Однако те основополагающие начала филоновской эстетики, которым Зальцман не видел места в своем живописном каноне, – деформация пропорций, экспрессивность сюжета и его изобразительной реализации, брутальный примитивизм, – оказываются в полной мере осуществлены в его литературном творчестве. Мир художника словно разделен на две половины: высокая, статичная в своем классическом покое сфера живописи (к графике это относится в меньшей степени), гармоничная даже в предельной отчужденности персонажей, абсурдности и иррациональности композиции, – и кричащий, диссонансный, местами приближающийся к эстетике «арт-брют» литературный пласт, включающий в себя как поэзию, так и прозу больших и малых форм. Именно это резкое разделение на два между собой фактически не пересекающихся мира – визуального образа и слова – позволяют Зальцману избежать литературщины в живописи и изобразительного орнаментализма в литературе. Живописец и график с одной стороны, поэт, прозаик и драматург с другой – два антагонистичных в своих устремлениях художника. Своеобразное воплощение этого можно видеть в «Тройном портрете» Зальцмана (1932), на котором справа изображен двоюродный брат художника С. Орнштейн, а рядом – двойной автопортрет: в центре – уверенный, почти холодный, спокойный и слегка ироничный взгляд художника; слева – искаженное страданием лицо поэта с наморщенным лбом и глазами, полными боли. В этом – один из основных феноменов Павла Зальцмана, бросающий свет и на внутреннюю, психологическую организацию человека и художника.

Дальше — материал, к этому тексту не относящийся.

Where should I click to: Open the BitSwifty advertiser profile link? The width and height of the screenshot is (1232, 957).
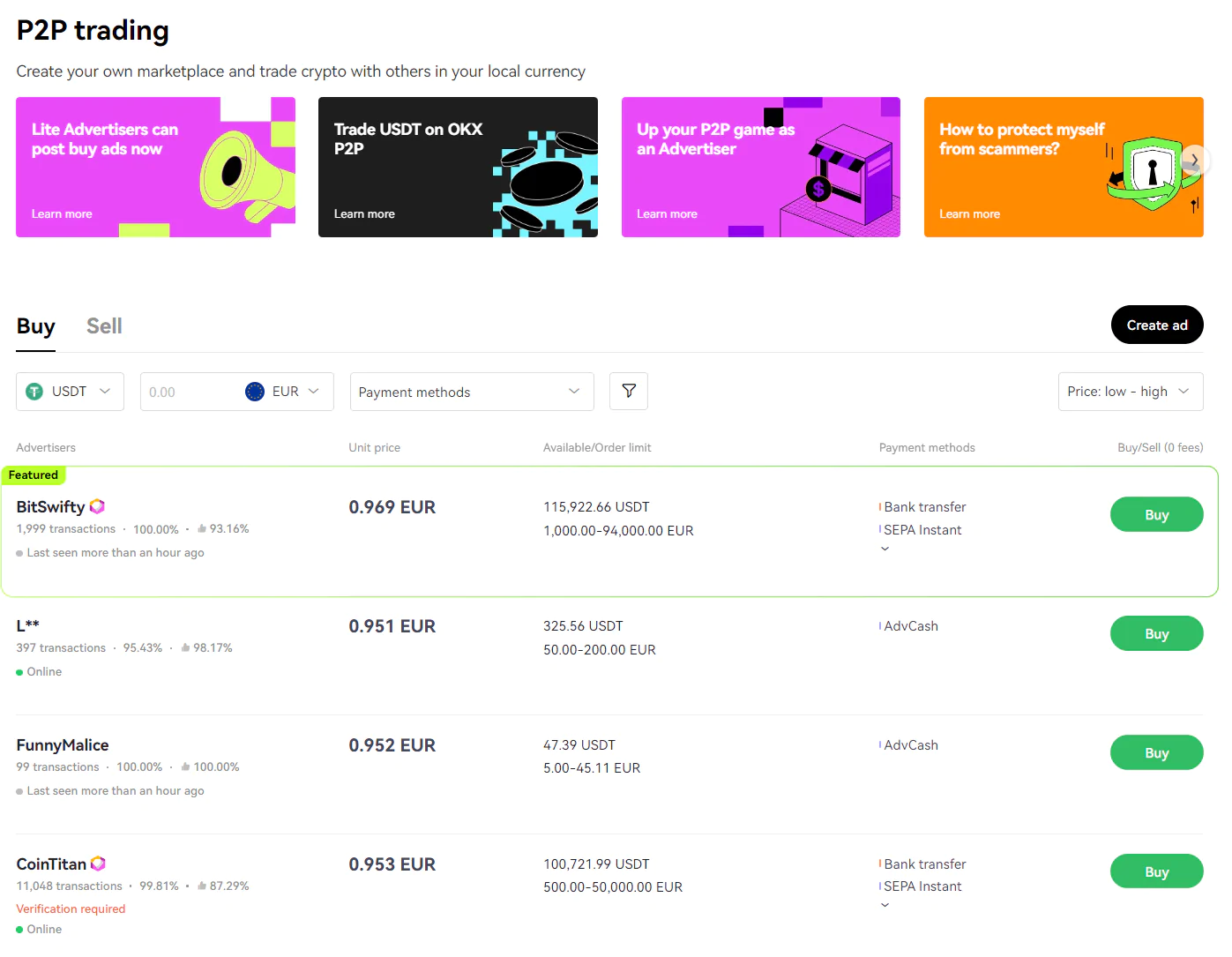pos(50,506)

Так, читатель, ознакомившийся с глубоко личными, провоцирующими на идентификацию автора и лирического героя стихотворениями Зальцмана, с удивлением прочтет слова архитектора Ю. Туманяна, многие годы близкого друга Зальцмана: «Павел Яковлевич был представителем умеренной, рационально ориентированной интеллигенции, был предельно выверенным в общении с окружающими его людьми, холодно вежливым, не в силу характера, а в связи с обстоятельствами»[5]. Казалось бы, что может быть более чуждым «умеренной, рационально ориентированной интеллигенции», чем отчаянная мизантропия, пронзительный, едчайший, на грани (а зачастую и за гранью) фола сарказм, откровенная бласфемия и столь же откровенный эротизм некоторых зальцмановских стихов?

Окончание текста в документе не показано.